A análise mostra que, no caso da soja, o fator mais importante não é apenas o volume de chuva, mas sua distribuição ao longo do ciclo da cultura. A falta de precipitações em momentos críticos pode atrasar o plantio, reduzir a produtividade e ainda comprometer a janela da segunda safra de milho, repetindo um cenário observado durante o evento de 2023/24.
O estudo também conclui que o El Niño não produz um efeito uniforme sobre a agricultura mundial. Em diversas culturas, como café, açúcar, trigo e algodão, os resultados variam conforme a localização geográfica, o nível de irrigação, decisões de plantio e até fatores econômicos, como o custo dos fertilizantes. Por isso, o principal efeito esperado é um aumento da volatilidade, e não uma tendência consistente de queda ou alta da produção global.
Pressão maior deve ocorrer sobre alimentos frescos
Na inflação, o Santander identifica um comportamento mais claro. O banco avalia que os alimentos in natura são os itens mais sensíveis aos choques climáticos provocados pelo El Niño, enquanto alimentos industrializados e semiprocessados tendem a manter comportamento mais próximo do observado em períodos de neutralidade climática.
O cenário-base da instituição já incorpora uma pressão relevante sobre os preços dos alimentos. A expectativa é que a inflação dos alimentos consumidos no domicílio atinja seu pico em fevereiro de 2027, ficando cerca de cinco pontos percentuais acima do nível projetado para agosto de 2026. Esse movimento teria impacto aproximado de 0,75 ponto percentual sobre o IPCA, antes de perder força ao longo de 2027. Ainda assim, o fenômeno adicionaria cerca de 0,40 ponto percentual à inflação no acumulado do ano.

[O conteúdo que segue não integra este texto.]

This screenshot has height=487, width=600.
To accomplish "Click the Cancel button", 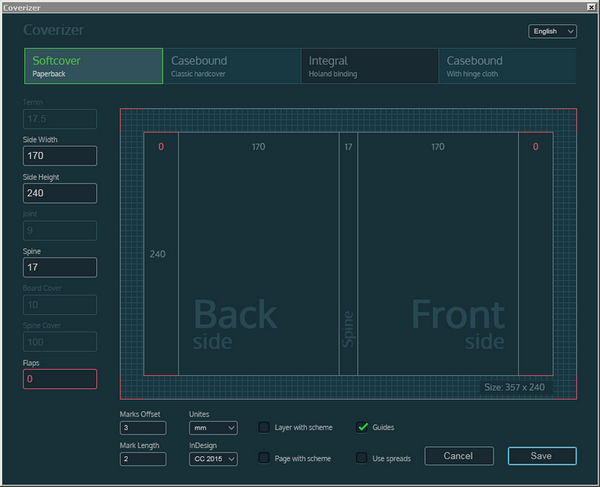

Energia não apresenta padrão claro
Diferentemente dos alimentos, o relatório não encontrou evidências de uma relação consistente entre episódios de El Niño e inflação de energia elétrica. A análise dos níveis dos reservatórios e do comportamento do Preço de Liquidação das Diferenças (PLD) mostra resultados variados entre os diferentes eventos históricos, sem um padrão capaz de estabelecer uma relação direta entre o fenômeno climático e o custo da eletricidade.
Risco depende da intensidade do fenômeno
Na avaliação do Santander, o principal risco está na possibilidade de um episódio forte ou muito forte de El Niño. Modelos econométricos desenvolvidos pelo banco indicam que, nesse cenário, haveria pressão relevante sobre os preços dos alimentos em 2026 e 2027. Caso o evento tenha duração limitada, o efeito começaria a ser revertido no segundo semestre de 2027 e ao longo de 2028.
A conclusão do relatório é que o mercado deve acompanhar menos a direção dos preços agrícolas e mais o aumento da volatilidade. Para o agronegócio brasileiro, isso significa que oportunidades e riscos poderão coexistir entre diferentes regiões produtoras, culturas e cadeias produtivas, exigindo maior atenção às condições climáticas ao longo da safra 2026/27.